Stanza v

ANSWER OF THE CREATURES

A thousand graces diffusing
He passed through the groves in haste,
And merely regarding them
As He passed,
Clothed them with His beauty.

THIS is the answer of the creatures to the soul which, according
to St. Augustine, in the same place, is the testimony which they
furnish to the majesty and perfections of God, for which it asked
in its meditation on created things. The meaning of this stanza
is, in substance, as follows: God created all things with great
ease and rapidity, and left in them some tokens of Himself, not
only by creating them out of nothing, but also by endowing them
with innumerable graces and qualities, making them beautiful in
admirable order and unceasing mutual dependence.

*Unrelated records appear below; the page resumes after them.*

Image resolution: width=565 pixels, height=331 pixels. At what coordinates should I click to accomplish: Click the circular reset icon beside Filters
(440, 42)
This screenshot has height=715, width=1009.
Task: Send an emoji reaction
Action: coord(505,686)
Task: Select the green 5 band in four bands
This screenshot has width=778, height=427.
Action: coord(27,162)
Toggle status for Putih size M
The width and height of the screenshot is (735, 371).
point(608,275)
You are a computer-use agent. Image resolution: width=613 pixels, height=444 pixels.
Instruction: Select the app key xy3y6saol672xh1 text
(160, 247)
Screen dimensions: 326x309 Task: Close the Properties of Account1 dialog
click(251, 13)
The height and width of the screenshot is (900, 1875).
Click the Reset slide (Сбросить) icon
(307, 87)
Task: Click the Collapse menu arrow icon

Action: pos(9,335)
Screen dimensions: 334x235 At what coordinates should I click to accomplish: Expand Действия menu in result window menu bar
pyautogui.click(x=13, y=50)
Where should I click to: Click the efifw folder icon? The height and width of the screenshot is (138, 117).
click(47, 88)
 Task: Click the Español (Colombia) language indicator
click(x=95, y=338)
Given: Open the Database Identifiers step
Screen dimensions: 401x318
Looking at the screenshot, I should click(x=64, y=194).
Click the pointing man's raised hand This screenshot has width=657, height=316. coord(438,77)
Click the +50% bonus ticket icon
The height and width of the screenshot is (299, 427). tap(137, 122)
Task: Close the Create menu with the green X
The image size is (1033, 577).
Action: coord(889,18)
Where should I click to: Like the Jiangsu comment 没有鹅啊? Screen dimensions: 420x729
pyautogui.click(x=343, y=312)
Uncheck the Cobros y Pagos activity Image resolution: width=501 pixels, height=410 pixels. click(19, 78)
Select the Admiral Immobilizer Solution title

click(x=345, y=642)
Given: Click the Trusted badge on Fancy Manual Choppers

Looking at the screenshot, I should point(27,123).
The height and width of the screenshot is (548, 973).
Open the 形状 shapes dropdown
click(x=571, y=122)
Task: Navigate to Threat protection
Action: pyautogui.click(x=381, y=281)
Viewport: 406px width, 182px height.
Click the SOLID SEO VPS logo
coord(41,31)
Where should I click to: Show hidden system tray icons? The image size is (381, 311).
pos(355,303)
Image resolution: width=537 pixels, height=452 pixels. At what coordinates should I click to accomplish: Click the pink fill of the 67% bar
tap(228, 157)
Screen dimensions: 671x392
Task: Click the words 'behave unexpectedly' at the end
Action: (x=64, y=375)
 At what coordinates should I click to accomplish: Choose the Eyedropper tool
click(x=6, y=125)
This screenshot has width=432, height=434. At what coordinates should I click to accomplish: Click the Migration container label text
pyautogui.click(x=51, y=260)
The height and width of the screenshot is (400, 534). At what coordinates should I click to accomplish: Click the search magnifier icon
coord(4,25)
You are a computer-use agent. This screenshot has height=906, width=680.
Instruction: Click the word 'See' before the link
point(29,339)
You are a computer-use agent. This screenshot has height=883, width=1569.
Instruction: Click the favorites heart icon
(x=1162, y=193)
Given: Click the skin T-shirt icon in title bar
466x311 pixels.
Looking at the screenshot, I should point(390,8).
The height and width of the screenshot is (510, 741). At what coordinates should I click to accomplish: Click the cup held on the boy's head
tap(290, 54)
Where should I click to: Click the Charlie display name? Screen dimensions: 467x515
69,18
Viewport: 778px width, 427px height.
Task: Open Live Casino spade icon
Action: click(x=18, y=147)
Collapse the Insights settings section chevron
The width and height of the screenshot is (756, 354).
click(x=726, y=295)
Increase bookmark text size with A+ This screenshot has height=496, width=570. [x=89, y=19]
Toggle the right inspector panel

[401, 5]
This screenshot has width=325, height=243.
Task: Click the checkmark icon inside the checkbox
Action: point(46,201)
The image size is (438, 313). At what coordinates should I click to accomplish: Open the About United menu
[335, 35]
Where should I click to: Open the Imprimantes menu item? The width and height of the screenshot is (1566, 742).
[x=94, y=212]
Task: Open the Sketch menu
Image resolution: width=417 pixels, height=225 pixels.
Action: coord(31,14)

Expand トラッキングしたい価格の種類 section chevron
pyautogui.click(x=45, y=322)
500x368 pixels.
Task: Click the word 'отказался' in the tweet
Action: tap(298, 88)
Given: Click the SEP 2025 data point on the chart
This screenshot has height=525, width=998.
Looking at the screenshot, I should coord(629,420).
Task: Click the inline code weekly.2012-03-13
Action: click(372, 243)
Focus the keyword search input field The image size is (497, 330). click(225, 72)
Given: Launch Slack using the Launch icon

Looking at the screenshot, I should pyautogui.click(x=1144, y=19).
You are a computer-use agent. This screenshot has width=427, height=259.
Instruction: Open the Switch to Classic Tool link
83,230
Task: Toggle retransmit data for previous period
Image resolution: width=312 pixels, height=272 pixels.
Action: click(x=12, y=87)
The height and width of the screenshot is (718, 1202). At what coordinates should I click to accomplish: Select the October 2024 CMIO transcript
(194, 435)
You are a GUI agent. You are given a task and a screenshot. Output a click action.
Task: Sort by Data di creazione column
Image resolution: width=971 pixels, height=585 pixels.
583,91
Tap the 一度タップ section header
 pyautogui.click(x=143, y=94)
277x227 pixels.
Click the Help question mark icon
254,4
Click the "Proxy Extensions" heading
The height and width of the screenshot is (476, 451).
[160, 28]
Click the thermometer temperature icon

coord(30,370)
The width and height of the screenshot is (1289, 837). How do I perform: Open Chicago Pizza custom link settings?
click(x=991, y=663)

All this He
wrought in wisdom, by which He created them, which is the Word,
His only begotten Son. Then the soul says;

‘A thousand graces diffusing.’

2. These graces are the innumerable multitude of His creatures.
The term ‘thousand,’ which the soul makes use of, denotes not
their number, but the impossibility of numbering them. They are
called grace because of the qualities with which He has endowed
them. He is said to diffuse them because He fills the whole world
with them.

‘He passed through the groves in haste.’

3. To pass through the groves is to create the elements; here
called groves, through which He is said to pass, diffusing a
thousand graces, because He adorned them with creatures which are
all beautiful. Moreover, He diffused among them a thousand graces,
giving the power of generation and self-conservation. He is said
to pass through, because the creatures are, as it were, traces of
the passage of God, revealing His majesty, power, and wisdom, and
His other divine attributes. He is said to pass in haste, because
the creatures are the least of the works of God: He made them, as
it were, in passing. His greatest works, wherein He is most
visible and at rest, are the incarnation of the Word and the
mysteries of the Christian faith, in comparison with which all His
other works were works wrought in passing and in haste.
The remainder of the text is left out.